Wie lange ist man ansteckend?

Die Inkubationszeit bei Influenza beträgt ein bis zwei Tage. Ansteckend ist man vier bis sieben Tage. „Die Dauer der Infektiosität wird als Ausscheidung vermehrungsfähiger Viren gemessen, diese beträgt im Mittel etwa vier bis fünf Tage ab Auftreten der ersten Symptome“, so das RKI. Eine längere Dauer sei vor allem bei Kindern möglich. Bei Patienten, die wegen eines schweren Verlaufs ins Krankenhaus mussten, hätte sich eine Ausscheidungsdauer von sieben Tagen gezeigt.

Wie ist die Lage beim RSV?

Das Respiratorische Synzytial-Virus (RSV) macht vielen kleinen Kindern zu schaffen. Es kann einfache Atemwegsinfekte bis hin zu Lungenentzündungen verursachen, bei denen die kleinen Patienten beatmet werden müssen. „Von einer Krankenhauseinweisung mit RSV-Infektion sind insbesondere Kleinkinder betroffen“, schreibt das RKI.

Hilft der Gesundheitsminister den Praxen?

Die Praxen arbeiten unter Hochdruck, weil Infektionswellen und Strukturprobleme zusammenkommen. „Termine werden immer knapper, die Wartezeiten nehmen kontinuierlich zu. Für die Versorgung des Einzelnen bleibt immer weniger Zeit“, sagt Buhlinger-Göpfarth und zeigt sich enttäuscht über Karl Lauterbach. „Der Bundesgesundheitsminister hat vor Wochen ein Maßnahmenpaket zur Stärkung der Hausarztpraxen angekündigt, welches auch eine Entbudgetierung der hausärztlichen Leistungen und eine Stärkung der Verträge zur Hausarzt-zentrierten Versorgung beinhalten soll.
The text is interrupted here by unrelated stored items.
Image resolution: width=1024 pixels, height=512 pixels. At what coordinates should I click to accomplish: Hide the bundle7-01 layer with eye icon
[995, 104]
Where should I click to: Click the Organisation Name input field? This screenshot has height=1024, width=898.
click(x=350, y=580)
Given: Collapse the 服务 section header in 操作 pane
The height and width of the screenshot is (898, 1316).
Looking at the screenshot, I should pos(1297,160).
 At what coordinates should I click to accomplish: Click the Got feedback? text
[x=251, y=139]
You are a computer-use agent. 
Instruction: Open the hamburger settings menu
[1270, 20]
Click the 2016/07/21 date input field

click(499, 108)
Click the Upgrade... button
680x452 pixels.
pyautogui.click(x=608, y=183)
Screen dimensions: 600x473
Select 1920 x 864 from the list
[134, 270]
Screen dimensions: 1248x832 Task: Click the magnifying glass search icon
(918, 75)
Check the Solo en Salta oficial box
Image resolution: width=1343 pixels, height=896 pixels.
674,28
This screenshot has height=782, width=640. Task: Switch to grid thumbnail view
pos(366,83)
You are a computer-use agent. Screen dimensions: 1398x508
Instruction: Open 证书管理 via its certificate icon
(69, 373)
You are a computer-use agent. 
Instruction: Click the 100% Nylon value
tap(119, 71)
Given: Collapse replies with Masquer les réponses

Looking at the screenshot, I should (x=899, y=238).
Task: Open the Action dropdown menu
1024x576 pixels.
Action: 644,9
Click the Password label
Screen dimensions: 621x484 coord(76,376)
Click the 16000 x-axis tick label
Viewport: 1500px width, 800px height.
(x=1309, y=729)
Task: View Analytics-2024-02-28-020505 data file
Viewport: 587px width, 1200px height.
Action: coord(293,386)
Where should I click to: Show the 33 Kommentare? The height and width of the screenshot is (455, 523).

Geschehen ist bisher nichts“, sagt die Hausärztin. „Einen Gesetzesentwurf ist Herr Lauterbach nach wie vor schuldig.“ Praxen und Patienten seien auf die Maßnahmen angewiesen. „Ansonsten geht das Wegbrechen der Versorgung Stück für Stück weiter.“ Lauterbach stehe bei Praxen und Patienten im Wort.